Un recente studio firmato dalla professoressa associata junior Haruka Kato dell’Università di Kyoto — pubblicato su Annals of Tourism Research Empirical Insights — analizza con precisione chirurgica questo fenomeno. Il dato che più impressiona? In sei quartieri dell’area sud-orientale del centro storico, l’indice di “intensità turistico-ricettiva” ha superato la soglia critica di 1,0. Tradotto: ci sono più camere d’albergo che famiglie.

Dove il turista è più presente del residente

L’analisi di Kato si basa su un rapporto tanto semplice quanto eloquente: il numero di camere disponibili per i turisti rispetto al numero di famiglie residenti. Quando questo rapporto supera 1, il segnale è d’allarme. E Kyoto, gioiello del turismo mondiale con i suoi oltre 50 milioni di visitatori all’anno, non è più in equilibrio.
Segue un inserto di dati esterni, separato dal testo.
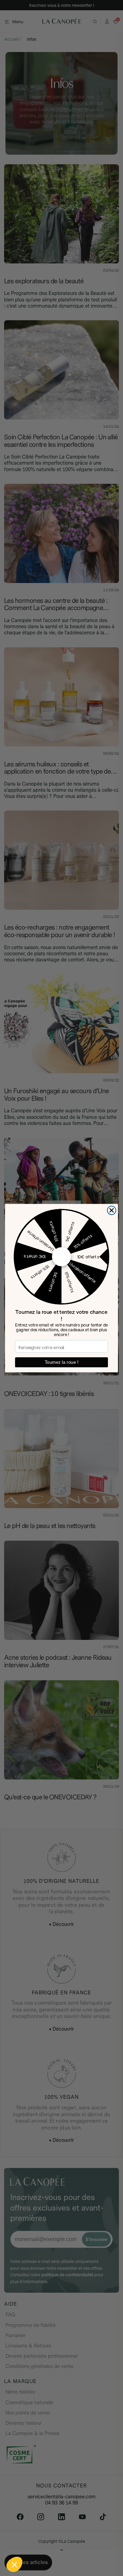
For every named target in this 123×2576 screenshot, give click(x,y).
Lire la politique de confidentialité (37, 2547)
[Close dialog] (111, 1210)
I punti caldi rilevati nello studio si trovano proprio laddove la città mostra il suo volto più accessibile: vicino agli snodi del trasporto pubblico, come le stazioni principali. La comodità per i turisti si trasforma in pressione per i residenti, che si vedono sottrarre spazi abitativi, silenzi e servizi.

Il nodo sociale della turisticizzazione

C’è chi parla di overtourism, chi di gentrificazione, chi — più brutalmente — di invasione. Ma al di là delle etichette, resta una certezza: la turisticizzazione, se non regolata, erode il tessuto sociale e culturale delle città. I residenti si spostano, gli affitti aumentano, i negozi tradizionali chiudono, lasciando spazio a minimarket, souvenir e catene internazionali.
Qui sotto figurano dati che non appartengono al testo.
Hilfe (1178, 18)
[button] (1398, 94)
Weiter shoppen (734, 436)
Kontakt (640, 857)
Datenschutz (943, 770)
Kyoto, con la sua delicatezza storica e il suo equilibrio millenario, rischia di diventare un parco tematico. “Occorrono politiche di zonizzazione efficaci,” afferma Kato. “Serve una pianificazione urbana che protegga le aree residenziali, soprattutto nei pressi delle stazioni e dei punti di accesso principali”.

Un monito per le città d’arte nel mondo

Il caso Kyoto non è un’eccezione. Venezia, Barcellona, Firenze, Amsterdam: sono molte le città che convivono con un afflusso turistico superiore alle proprie capacità ricettive naturali. La lezione della città giapponese è chiara: occorre un bilanciamento tra accoglienza e vivibilità.

Kyoto, pur nel suo splendore, sta gridando in silenzio. Una città non vive solo di presenze registrate e recensioni online. Vive di relazioni, radici, famiglie, scuole, botteghe, quartieri che respirano la vita quotidiana. Quando il turista diventa più numeroso dell’abitante, qualcosa si spezza.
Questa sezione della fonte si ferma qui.